Исходный фрагмент:
▼▼▼

Непрошеный пришелец: Михаил Кузмин. От Серебряного века к неофициальной культуре — страница 83 из 96

Прошлое <…> является значимым в настоящем; прошлое – это не отрезок времени, а идеальный снимок. Более того, прошлое не должно демонстрировать никаких признаков распада; оно должно быть свежеокрашенным в своем «оригинальном образе» и оставаться вечно молодым[883].

Существование идеального времени, условного 1910 года, обеспечивается неизменностью его эмблем – одной из которых стала личность и творчество Кузмина, прочно ассоциировавшиеся с периодом, который необходимо реставрировать. Образы, их трактовки и оценки в этом типе ностальгии продуцируются без изменений, некритически и почти безотносительно к референту ностальгии. Можно заметить, что к формулам рецепции Кузмина спустя время после их складывания обращаются либо критики, которые по тем или иным причинам чувствуют свою зависимость от прошлого (эмигранты или почитатели дореволюционной культуры), либо исследователи, которые нуждаются в точной системе оценок – за которую принимается та, которая сложилась при жизни автора. Стремление ученых всесторонне рассмотреть эпоху нередко оборачивается не анализом, а реставрацией некогда бытовавших мнений и сформированных репутаций.

Становление литературной репутации Кузмина и ее бытование в официальном советском литературоведении можно описать как процесс закрепления системы оценок, сложившейся на раннем этапе творчества писателя. Несмотря на усилия Кузмина по преодолению своей славы, продолженные его знакомыми после смерти автора, однажды созданная литературная репутация, наложившись на несколько значимых дискурсов эпохи (главным из которых был модернистский контекст дебюта Кузмина), создала силовое поле, которое буквально не позволяло писателю выйти за рамки своего образа. Кузмин оказался заложником той славы, которую так кропотливо создавал в конце 1900-х и которая, как казалось, так легко ему досталась. Со временем под влиянием более живой рецепции, исходящей от современников, эта точка зрения меняется и становится более пластичной, учитывая не только константы репутации, но и отклонения от нее.

▲▲▲

Задание A: Можете поменять «screenshot» на «image» в строках данных, начиная со строки с «This screenshot has width=496, height=713.» и заканчивая строкой с «Select Edit with Elementor in admin bar» включительно, а всё прочее оставить без изменений? Картинки в ответ не включайте.

Строки данных:

▼▼▼

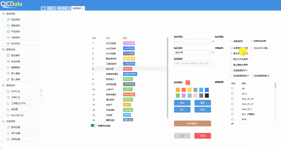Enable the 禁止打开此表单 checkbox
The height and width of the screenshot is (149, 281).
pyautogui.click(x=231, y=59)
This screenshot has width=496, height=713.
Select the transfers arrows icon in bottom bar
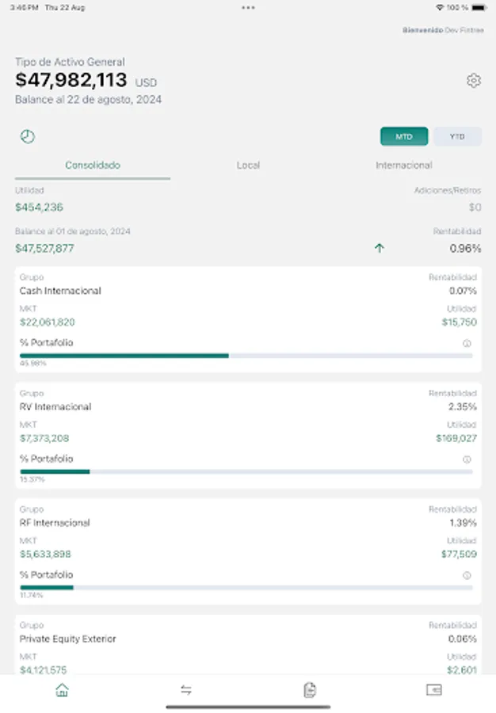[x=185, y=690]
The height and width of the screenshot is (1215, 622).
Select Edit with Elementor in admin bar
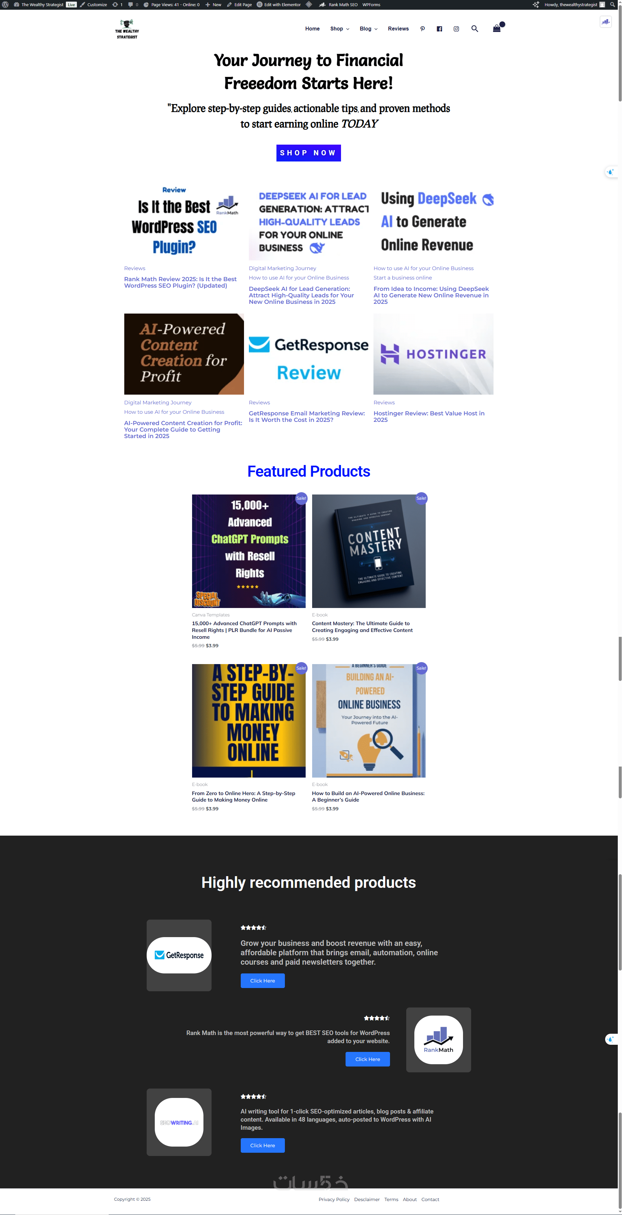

▲▲▲
▼▼▼

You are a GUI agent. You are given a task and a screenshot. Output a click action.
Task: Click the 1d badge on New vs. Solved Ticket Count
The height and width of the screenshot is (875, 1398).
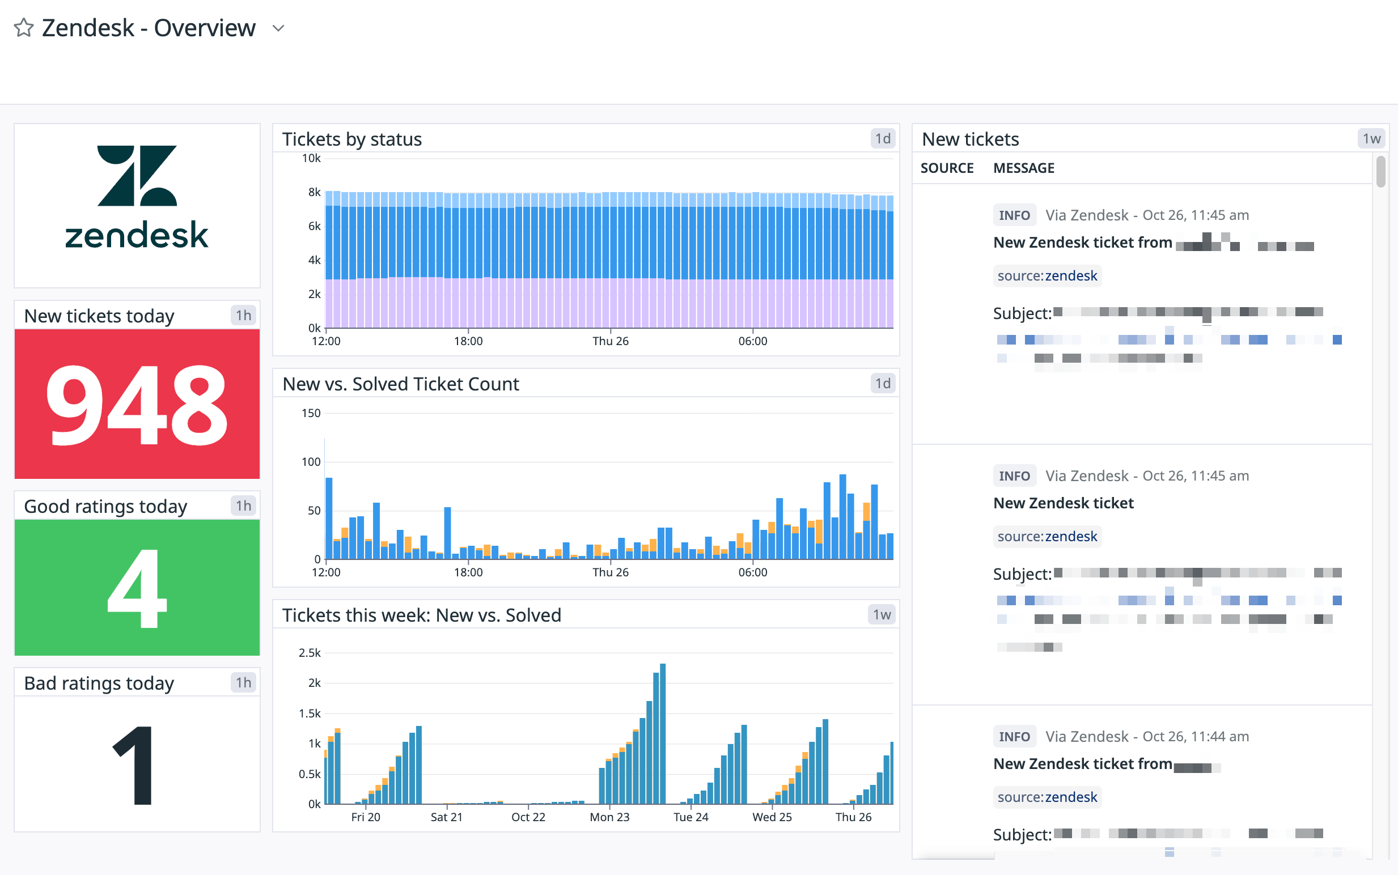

▲▲▲
▼▼▼

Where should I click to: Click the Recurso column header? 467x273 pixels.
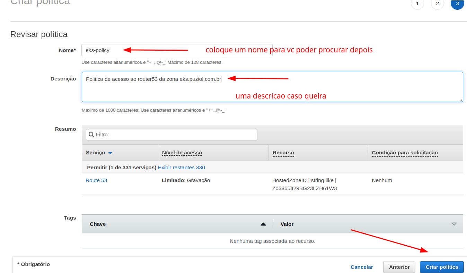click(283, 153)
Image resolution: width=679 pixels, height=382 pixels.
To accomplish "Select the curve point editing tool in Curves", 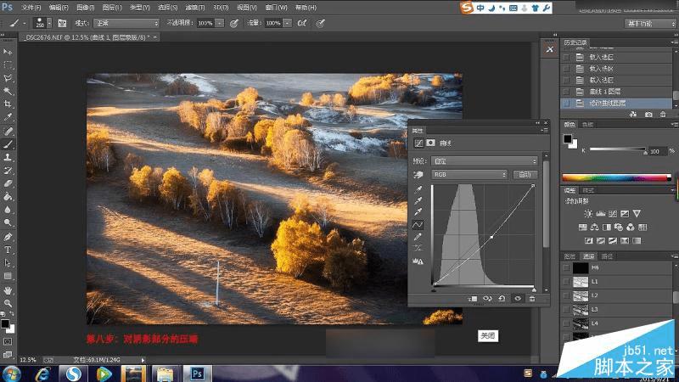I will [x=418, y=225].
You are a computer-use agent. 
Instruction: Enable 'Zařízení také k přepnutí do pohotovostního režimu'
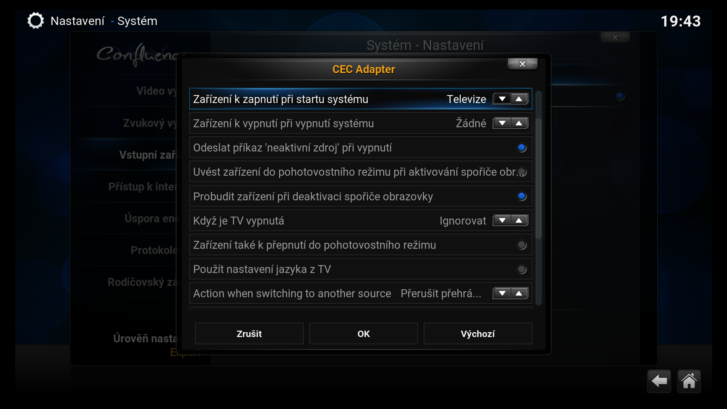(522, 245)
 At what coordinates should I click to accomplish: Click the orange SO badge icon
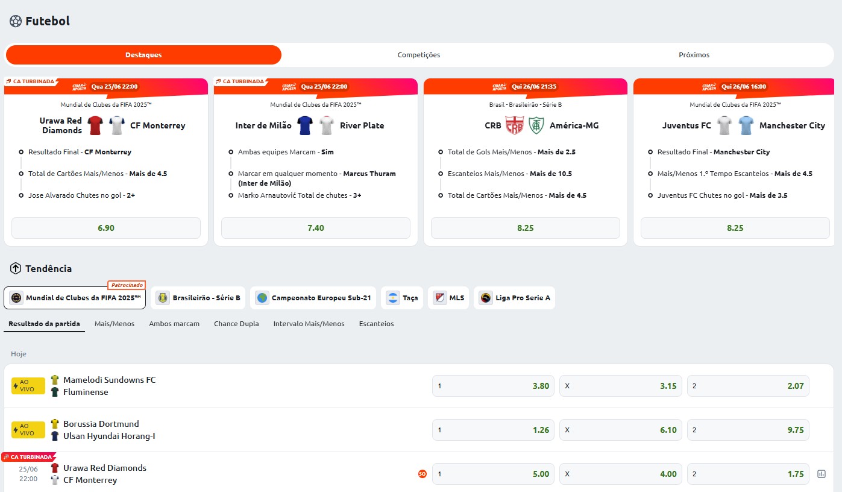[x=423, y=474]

▲▲▲

Задание B: Не могли бы вы продолжить рассуждение о литературной репутации Кузмина после его последнего предложения?

Ответ A:
This image has width=496, height=713.
Select the transfers arrows icon in bottom bar
[x=185, y=690]
The height and width of the image is (1215, 622).
Select Edit with Elementor in admin bar

Ответ B:
Однако можно ли говорить о том, что на протяжении более чем полувека (до 1977 и 1989 годов, выхода первых после смерти автора сборников поэзии Кузмина за рубежом и в СССР соответственно) фигура Кузмина была лишь эмблемой эпохи и не была воспринята иным образом? Разумеется, нет.

В первой половине 1940-х годов независимо друг от друга были написаны два художественных текста. Оба несколько лет пролежали «в столе» и остались ненапечатанными при жизни их авторов. Друг и возлюбленный Кузмина, адресат книги «Новый Гуль» Лев Раков написал повесть «Les Promenades dans Les Environs de L’Amour (Прогулки в окрестностях любви)» в 1942–1943 годах, «в период тревожных разъездов по боевым частям Ленинградского фронта»[884]. Первая часть этой романтической повести называется «Любовь этого лета» и снабжена узнаваемым эпиграфом «Где слог найду, чтоб описать прогулку, / Шабли во льду… М. Кузмин». Вторая, под названием «Сентиментальное воспитание», начинается с эпиграфа: «Но эти дни, меж днем и тенью… М. Кузмин». Автор второй повести – Всеволод Петров. Он написал свою «Турдейскую Манон Леско» в 1943–1944 годах, осмысляя собственный фронтовой опыт, и посвятил ее «памяти Михаила Алексеевича Кузмина».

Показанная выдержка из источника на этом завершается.